▶ Data listing
----

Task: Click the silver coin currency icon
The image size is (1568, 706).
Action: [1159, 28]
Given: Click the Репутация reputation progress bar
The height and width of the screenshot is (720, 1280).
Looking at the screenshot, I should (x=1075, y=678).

----

▶ Given problem
Lay out every line of the entries above as a numbered list, omitting any blank lines.

▶ Exercise answer
1. Task: Click the silver coin currency icon
2. The image size is (1568, 706).
3. Action: [1159, 28]
4. Given: Click the Репутация reputation progress bar
5. The height and width of the screenshot is (720, 1280).
6. Looking at the screenshot, I should (x=1075, y=678).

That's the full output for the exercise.